I was actually quite surprised how nice the clusters turned out, and also which clusters are adjacent to which (like the clap, hat, snare transition).

I did another visualisation including all samples (i.e. also the ones that didn’t have a matching label in the filename).

embedding_full.png

The results are not as nice, but that’s probably partially because I didn’t have the time or patience to fiddle with the TSNE parameters and just took the very first result I got ;)

Looking a bit more into the details of this, or even doing the embedding directly in two dimensions, could give some interesting insights, but I’ll save that for some other time.


All the code for the VAE, as well as some of the preprocessing and other random bits can be found here.

But be warned if you’re curious about the code. This was not really meant to be shared. It’s very hacky, badly (if at all) commented, and a lot of things are hardcoded to my audio processing parameters and directory structure. I might get around to polishing this off at some point, but for now be aware that it’s pretty messy.

I didn’t bother sharing my Wavenet code since all the more complicated things I tried didn’t actually work, and the thing that did work is really just a minor modification of the original implementation which allows to directly read and feed in pre-computed embedding vectors from “.npy” files and use them for conditioning.
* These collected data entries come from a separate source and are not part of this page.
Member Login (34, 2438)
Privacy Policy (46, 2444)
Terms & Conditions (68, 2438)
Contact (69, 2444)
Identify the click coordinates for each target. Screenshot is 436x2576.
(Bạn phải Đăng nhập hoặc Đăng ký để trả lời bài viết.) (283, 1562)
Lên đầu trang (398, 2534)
The Sample Generation Phase

Having all the models in place, I could start to actually generate some sounds.

First was the VAE and Griffin-Lim combination. Essentially it gave me three ways to generate sounds.

The simplest one was to just encode a spectrogram, decode it again, and then reconstruct the audio. An example would be this clavinet sample. We can see that the fundamental frequency gets preserved pretty well, but a lot of the other details get changed.
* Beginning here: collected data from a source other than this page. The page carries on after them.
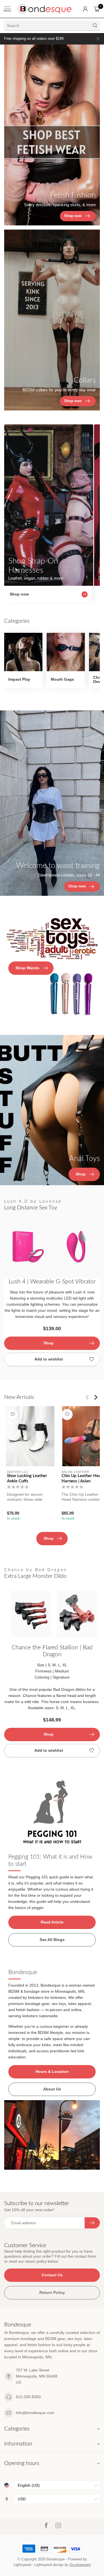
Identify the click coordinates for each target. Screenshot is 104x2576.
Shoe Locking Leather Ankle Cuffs (27, 1478)
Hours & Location (52, 2071)
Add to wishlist (48, 1359)
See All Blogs (52, 1939)
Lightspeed (22, 2565)
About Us (52, 2089)
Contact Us (52, 2275)
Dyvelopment (80, 2565)
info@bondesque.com (35, 2412)
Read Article (52, 1922)
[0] (97, 8)
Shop (49, 1343)
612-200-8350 (28, 2397)
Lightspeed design (49, 2565)
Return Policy (52, 2292)
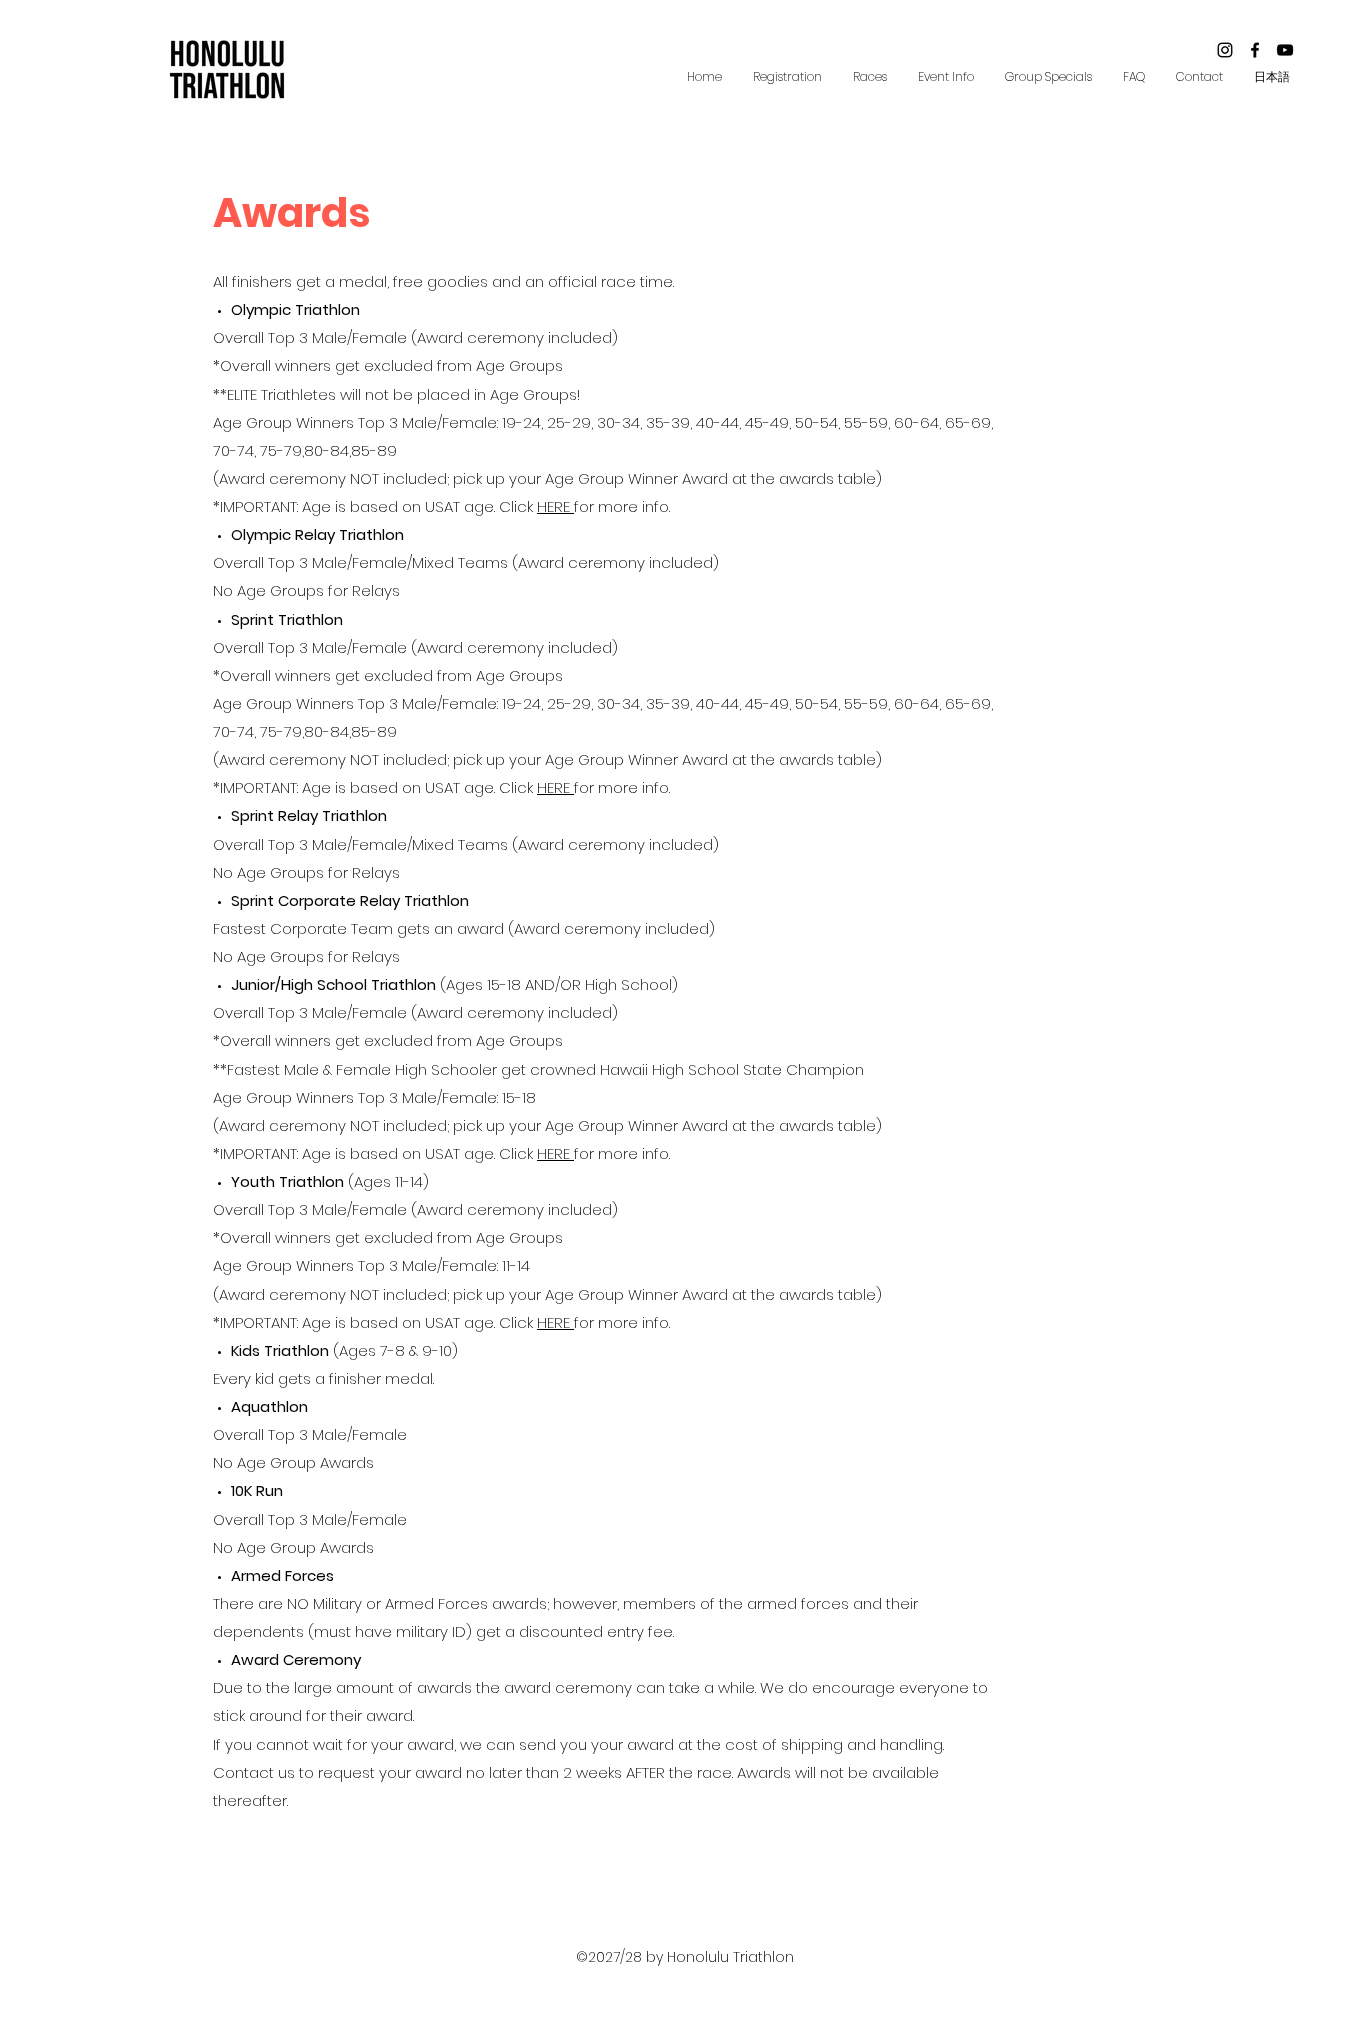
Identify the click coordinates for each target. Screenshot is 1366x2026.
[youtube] (1285, 50)
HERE (555, 506)
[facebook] (1255, 50)
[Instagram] (1225, 50)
1*TOPTv8P20-Agy9Jvz6bYTA.png

This beep is another good example. Again, the fundamental frequency and the overall outline is preserved, but at lot of the finer details are altered or lost.

1*FJpzLqak39EYJcyUztWGMg.png

The second way was to actually combine two or more embeddings, and then decode the resulting latent code. A nice example that actually ended up forming one of the main melodic elements was this combination of a kick drum and a vocal note.
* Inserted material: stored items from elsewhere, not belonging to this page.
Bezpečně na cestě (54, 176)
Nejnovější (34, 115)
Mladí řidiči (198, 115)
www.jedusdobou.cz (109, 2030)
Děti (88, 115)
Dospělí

1*tbjP3mU0luNOIq7KNcATEQ.png

The result is quite a nice harmonic sound, but the kick adds some interesting subby attack at the beginning, giving a nice stabby synth sound.

Here another example, combining three different inputs.

1*8mHg2gyv494aF-e15HwBiQ.png

The generated sample is a kick sound, just like one of the inputs, but with lots of interesting character from the hi-hat and tabla.

Finally, I could also go without any input and simply sample directly from latent space. This lead to a lot of interesting results.

Some of them were clearly recognisable sound types, while others were much more random and experimental, but still useful as sound effects.

1*YIEVpVwgrUzEcbMEDwSRJA.png

I’d like to say that at this point I followed a very clear and deliberate process of generating and designing sounds. But given the limited time, what I actually did was write a script that picked a random number between 0 and 3, then randomly chose that many input samples from my library, embedded them (or sampled an embedding from latent space if the number of input samples was zero), combined them, and generated the resulting audio.

That way I generated several thousand semi-random samples.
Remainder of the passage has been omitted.